E orienta questionar a legislação do CFM em sua origem. Sobre a liberdade de prescrição do médico, o órgão de classe disse que “o profissional de Medicina deve se pautar no Código de Ética Médica e nas normas e resoluções que complementam aspectos da conduta ética. Assim sendo, quando se fala em “autonomia do médico”, é indispensável a leitura como um todo do conjunto (deontológico) e não se estabelecer em independência ilimitada ou isenção de responsabilidade”.
O órgão ainda ressalta que como prevê o código de ética “o médico se responsabilizará, em caráter pessoal e nunca presumido, pelos seus atos profissionais, resultantes de relação particular de confiança e executados com diligência, competência e prudência”, conclui o CRM-PR.
Atualização necessária dos CRMs
Para a Dra. Amélia, o Conselho de classe estacionou no tempo, não tem acompanhado as centenas de pesquisas científicas que têm sido publicadas na base de dados PubMed comprovando a eficácia da Cannabis em diversas patologias, e precisa rever a Resolução 2.113/2014 – uma vez que o próprio texto afirma que a norma deverá ser revista a cada dois anos.
De acordo com a médica, a autonomia do especialista e do paciente devem ser respeitadas, para que em consenso, ambos possam decidir qual é o tratamento que deve ser realizado, respeitando os princípios da beneficência. “O CFM não conseguiu acompanhar a evolução do tema da Cannabis medicinal no mundo.
A norma já tem 7 anos e quanto a medicina não evoluiu de lá para cá? Hoje, eu tenho cerca de 200 pacientes, 90% deles têm resultados excelentes com a Cannabis. Países mais evoluídos do que o Brasil, como os Estados Unidos, o Canadá e toda a Europa, teriam regulamentado esse medicamento se não houvesse comprovação científica?”, questiona a médica.

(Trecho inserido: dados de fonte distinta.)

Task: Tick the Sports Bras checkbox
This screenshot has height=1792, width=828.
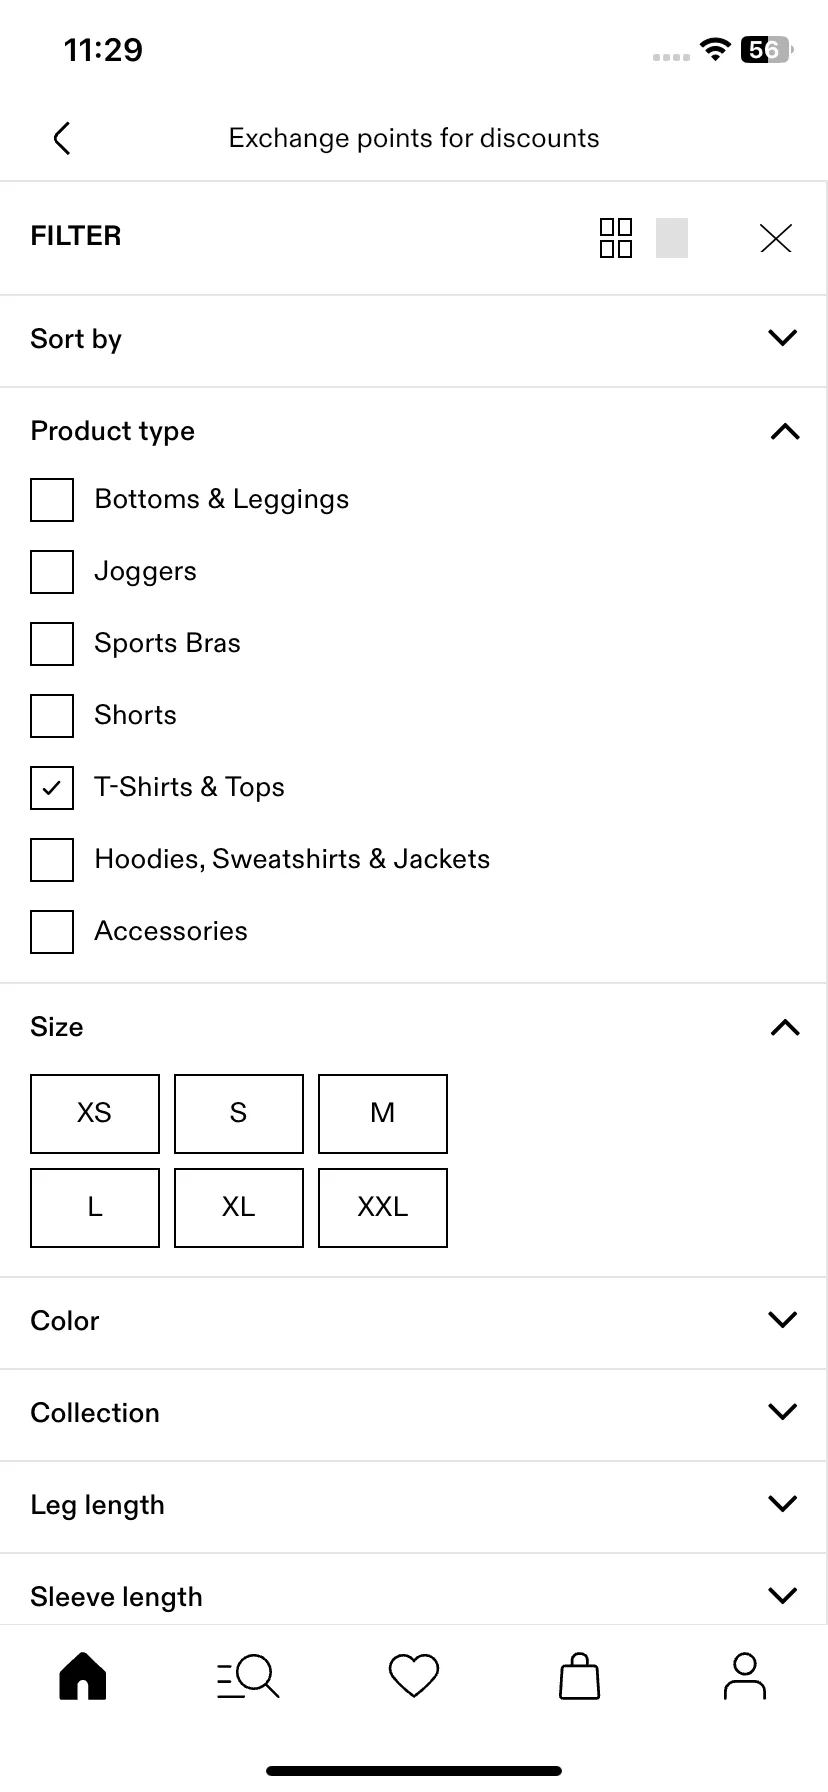Action: pos(52,644)
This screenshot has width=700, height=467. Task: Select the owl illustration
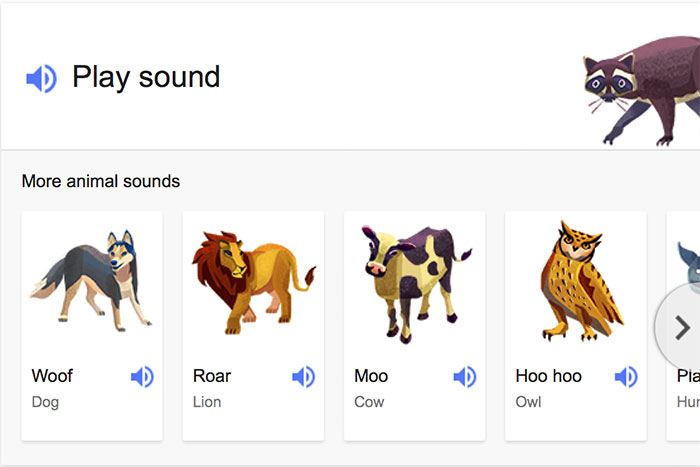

Procurada a assessoria de imprensa do Conselho Federal de Medicina informou que o CFM é uma espécie de tribunal de classe que não se manifesta em casos concretos. Sobre a possibilidade de revisão da Res. CFM 2.113/2014 e se a Resolução está acima da liberdade de prescrição médica, o órgão não emitiu resposta até a data de publicação da reportagem.

Para o presidente Associação Brasileira das Indústrias de Cannabis (ABICANN), Thiago Ermano, o CFM-PR precisa buscar parcerias para reorientar as equipes da Comissão de Divulgação de Assuntos Médicos, e assim se atualizar sobre os avanços científicos médicos em torno da Cannabis para uso terapêutico. “São mais de 250 patologias mapeadas, e felizmente, a ANVISA informa que até julho de 2021 mais de 45 tipos de especialidades médicas aviaram receitas, solicitando o acesso a produtos de Cannabis para seus pacientes”, destaca Ermano.
De acordo com o presidente da ABICANN, represar acesso à informação e à produtos para saúde só retarda grandes oportunidades de investimentos, bem como atração de capital. Empresas já contratam, geram renda, investem em fábricas, em produtos e em sistemas de distribuição permitidos pelo Estado.
“E tudo isso depende da capacidade dos médicos poderem prescrever com segurança jurídica, tendo o apoio, a orientação e disseminação de informação técnica por meio de seus conselhos de classes. Quem foi notificada foi nossa associada Gravital, que buscou solução educativa e pacífica, porém, sem a devida atenção. Pedimos revisão ao CRM-PR, porque manter essa decisão só gerará um alerta a todos os prescritores e em efeito cascata a todos que se movimentam para tornar realidade essa indústria no País. Sem falar nas associações de pacientes”, finaliza o representante da ABICANN.
O que diz a Anvisa
Questionada sobre a tentativa de coerção do CRM-PR, a Anvisa emitiu nota afirmando que enquanto Agência de Regulação Sanitária, o órgão não alcança o exercício profissional das diferentes categorias em atividade no campo da Saúde. “O escopo de atuação da Anvisa está circunscrito aos processos para importação, fabricação, comercialização e distribuição, incluindo matérias-primas, no caso dos medicamentos em geral e também no que concerne aos produtos à base de Cannabis. Dessa forma, a regulamentação da Anvisa sobre produtos derivados de Cannabis trata dos requisitos técnicos e de procedimentos para que um produto possa ser comercializado no Brasil ou importado para uso pessoal”, encerra a Anvisa.